:: What to work on ::
From the data below, set down exactly the lines between the one holding "Where should I click to: Click the Ennustetaulukko" and the one holding "Given: Select 概要 in the insights sidebar", inclusive, and no others.

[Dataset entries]
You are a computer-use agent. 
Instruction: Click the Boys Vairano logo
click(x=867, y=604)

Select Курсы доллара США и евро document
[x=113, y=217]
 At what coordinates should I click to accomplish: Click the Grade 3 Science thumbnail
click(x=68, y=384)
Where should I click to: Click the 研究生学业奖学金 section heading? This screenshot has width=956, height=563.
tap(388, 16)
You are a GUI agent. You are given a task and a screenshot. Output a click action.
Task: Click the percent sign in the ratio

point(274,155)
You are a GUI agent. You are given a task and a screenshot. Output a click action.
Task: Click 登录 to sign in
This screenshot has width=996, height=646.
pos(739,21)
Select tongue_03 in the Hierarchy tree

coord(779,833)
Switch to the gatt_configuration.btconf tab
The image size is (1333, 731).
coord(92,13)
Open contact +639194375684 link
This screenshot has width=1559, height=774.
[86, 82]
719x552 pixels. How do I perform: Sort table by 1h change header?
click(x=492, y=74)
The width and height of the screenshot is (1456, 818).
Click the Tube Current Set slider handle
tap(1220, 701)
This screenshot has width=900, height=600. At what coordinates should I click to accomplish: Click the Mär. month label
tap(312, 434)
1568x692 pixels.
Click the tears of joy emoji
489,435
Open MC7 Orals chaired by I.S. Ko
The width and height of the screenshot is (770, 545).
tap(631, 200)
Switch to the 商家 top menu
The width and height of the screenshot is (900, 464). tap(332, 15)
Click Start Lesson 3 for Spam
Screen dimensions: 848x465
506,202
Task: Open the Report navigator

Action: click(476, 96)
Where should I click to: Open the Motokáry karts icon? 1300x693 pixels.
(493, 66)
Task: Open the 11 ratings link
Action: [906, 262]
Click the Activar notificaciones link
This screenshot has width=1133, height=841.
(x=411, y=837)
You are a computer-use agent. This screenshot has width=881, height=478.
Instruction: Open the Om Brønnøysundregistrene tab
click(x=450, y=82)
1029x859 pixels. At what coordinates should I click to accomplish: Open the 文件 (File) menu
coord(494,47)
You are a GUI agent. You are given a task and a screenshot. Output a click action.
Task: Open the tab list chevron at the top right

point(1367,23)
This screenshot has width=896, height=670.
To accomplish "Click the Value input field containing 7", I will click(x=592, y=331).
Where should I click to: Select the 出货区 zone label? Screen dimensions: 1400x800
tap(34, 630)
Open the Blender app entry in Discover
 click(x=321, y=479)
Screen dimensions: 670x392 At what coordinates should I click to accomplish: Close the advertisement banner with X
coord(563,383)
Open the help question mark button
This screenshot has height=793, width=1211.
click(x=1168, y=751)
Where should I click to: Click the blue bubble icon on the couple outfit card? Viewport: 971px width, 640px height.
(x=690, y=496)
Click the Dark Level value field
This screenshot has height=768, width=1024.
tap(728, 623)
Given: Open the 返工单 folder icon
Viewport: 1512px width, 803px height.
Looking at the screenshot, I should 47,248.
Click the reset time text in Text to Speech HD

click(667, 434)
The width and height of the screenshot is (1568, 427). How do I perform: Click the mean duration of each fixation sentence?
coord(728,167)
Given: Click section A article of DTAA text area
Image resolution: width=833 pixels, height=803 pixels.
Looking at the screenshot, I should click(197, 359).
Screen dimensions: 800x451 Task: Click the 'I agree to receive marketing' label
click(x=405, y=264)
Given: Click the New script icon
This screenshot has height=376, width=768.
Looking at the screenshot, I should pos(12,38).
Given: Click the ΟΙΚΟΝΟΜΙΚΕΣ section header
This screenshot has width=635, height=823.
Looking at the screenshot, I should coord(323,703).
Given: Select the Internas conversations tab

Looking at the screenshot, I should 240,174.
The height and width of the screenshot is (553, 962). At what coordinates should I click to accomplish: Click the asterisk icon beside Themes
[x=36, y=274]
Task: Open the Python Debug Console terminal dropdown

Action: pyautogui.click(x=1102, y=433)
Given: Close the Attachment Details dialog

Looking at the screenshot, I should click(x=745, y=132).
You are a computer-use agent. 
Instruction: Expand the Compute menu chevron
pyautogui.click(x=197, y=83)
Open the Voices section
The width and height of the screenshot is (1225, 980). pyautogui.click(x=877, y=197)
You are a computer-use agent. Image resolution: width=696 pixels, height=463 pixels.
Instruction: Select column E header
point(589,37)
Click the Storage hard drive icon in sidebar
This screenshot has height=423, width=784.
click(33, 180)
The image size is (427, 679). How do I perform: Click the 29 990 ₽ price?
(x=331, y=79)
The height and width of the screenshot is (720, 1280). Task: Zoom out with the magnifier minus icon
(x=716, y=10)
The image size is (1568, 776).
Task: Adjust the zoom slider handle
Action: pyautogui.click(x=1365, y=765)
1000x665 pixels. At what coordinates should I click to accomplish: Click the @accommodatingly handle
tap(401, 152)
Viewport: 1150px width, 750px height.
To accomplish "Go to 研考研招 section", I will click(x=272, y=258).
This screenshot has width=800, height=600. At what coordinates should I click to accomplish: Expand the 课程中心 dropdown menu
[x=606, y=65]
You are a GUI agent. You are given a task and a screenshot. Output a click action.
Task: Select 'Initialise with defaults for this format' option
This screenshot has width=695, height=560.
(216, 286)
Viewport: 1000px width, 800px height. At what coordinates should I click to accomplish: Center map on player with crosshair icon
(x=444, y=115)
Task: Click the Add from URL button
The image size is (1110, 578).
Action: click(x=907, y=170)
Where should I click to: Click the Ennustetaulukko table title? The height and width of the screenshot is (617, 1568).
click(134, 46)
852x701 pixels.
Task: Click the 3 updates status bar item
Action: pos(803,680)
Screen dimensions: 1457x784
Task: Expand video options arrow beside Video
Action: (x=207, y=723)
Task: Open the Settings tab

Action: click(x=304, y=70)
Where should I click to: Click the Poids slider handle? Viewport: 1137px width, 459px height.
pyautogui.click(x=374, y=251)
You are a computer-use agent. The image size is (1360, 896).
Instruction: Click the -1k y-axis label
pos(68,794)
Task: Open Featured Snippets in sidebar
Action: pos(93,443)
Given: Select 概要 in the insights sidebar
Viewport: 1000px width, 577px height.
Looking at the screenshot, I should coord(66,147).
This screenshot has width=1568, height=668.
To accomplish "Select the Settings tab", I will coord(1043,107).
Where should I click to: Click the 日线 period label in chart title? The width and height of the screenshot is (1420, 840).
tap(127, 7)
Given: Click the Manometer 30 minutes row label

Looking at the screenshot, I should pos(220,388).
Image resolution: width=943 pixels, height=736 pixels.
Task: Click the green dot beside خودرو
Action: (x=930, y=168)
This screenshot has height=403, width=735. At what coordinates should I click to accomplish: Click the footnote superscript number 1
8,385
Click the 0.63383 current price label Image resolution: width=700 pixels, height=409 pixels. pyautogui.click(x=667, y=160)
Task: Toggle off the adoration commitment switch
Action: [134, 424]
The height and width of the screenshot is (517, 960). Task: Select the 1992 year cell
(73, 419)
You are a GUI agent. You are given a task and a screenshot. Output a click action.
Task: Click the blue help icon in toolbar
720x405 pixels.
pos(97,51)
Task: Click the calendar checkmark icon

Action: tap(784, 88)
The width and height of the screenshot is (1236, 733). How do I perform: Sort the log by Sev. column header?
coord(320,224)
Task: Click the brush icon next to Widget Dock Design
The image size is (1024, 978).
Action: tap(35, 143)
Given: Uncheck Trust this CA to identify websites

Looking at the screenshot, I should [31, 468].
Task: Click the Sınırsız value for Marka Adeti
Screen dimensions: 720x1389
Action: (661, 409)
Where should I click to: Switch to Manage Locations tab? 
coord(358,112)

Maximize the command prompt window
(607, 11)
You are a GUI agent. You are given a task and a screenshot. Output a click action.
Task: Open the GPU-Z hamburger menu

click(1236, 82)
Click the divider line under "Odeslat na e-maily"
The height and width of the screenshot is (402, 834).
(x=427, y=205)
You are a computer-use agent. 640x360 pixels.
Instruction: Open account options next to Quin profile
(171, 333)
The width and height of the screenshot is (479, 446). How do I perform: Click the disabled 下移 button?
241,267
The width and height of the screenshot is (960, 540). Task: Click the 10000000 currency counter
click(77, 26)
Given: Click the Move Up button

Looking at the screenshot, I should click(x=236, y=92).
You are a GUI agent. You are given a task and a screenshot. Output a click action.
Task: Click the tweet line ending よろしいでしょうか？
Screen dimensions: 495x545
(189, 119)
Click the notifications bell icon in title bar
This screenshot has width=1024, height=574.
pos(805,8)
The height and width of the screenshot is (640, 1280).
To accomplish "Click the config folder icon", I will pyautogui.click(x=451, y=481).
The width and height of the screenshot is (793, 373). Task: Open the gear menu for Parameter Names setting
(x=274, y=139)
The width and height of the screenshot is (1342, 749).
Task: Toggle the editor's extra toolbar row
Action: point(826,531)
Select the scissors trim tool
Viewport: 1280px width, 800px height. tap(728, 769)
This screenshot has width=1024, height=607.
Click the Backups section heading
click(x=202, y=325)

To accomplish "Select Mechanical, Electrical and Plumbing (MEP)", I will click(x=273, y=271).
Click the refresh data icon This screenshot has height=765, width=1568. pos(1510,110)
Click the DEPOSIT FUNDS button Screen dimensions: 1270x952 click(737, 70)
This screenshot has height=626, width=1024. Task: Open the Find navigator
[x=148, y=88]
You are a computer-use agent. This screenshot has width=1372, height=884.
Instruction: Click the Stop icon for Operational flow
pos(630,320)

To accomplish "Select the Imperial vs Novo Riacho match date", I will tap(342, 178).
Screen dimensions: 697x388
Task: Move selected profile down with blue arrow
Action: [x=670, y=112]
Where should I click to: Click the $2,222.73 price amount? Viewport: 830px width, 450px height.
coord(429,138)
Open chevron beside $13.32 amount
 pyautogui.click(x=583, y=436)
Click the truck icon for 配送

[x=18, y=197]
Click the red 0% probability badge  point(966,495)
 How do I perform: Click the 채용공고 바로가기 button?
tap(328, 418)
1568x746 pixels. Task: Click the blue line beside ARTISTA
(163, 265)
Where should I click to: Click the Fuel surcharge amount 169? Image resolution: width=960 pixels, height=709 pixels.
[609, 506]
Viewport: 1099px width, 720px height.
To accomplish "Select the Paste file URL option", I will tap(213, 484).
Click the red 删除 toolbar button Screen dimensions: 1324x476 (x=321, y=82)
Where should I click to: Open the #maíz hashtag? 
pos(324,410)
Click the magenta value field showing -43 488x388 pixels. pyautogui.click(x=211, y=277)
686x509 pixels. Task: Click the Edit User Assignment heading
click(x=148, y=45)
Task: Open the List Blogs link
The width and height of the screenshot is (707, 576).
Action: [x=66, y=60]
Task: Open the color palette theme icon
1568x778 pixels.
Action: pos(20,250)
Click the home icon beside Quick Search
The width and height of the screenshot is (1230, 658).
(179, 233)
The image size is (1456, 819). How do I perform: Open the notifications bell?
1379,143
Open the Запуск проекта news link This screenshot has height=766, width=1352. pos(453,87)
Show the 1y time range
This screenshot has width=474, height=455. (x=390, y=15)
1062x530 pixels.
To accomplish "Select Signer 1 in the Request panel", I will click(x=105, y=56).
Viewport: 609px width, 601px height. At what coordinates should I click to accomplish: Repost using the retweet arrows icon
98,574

:: Response ::
Where should I click to: Click the Ennustetaulukko table title? The height and width of the screenshot is (617, 1568).
click(134, 46)
852x701 pixels.
Task: Click the 3 updates status bar item
Action: pos(803,680)
Screen dimensions: 1457x784
Task: Expand video options arrow beside Video
Action: (x=207, y=723)
Task: Open the Settings tab

Action: click(x=304, y=70)
Where should I click to: Click the Poids slider handle? Viewport: 1137px width, 459px height.
pyautogui.click(x=374, y=251)
You are a computer-use agent. The image size is (1360, 896).
Instruction: Click the -1k y-axis label
pos(68,794)
Task: Open Featured Snippets in sidebar
Action: pos(93,443)
Given: Select 概要 in the insights sidebar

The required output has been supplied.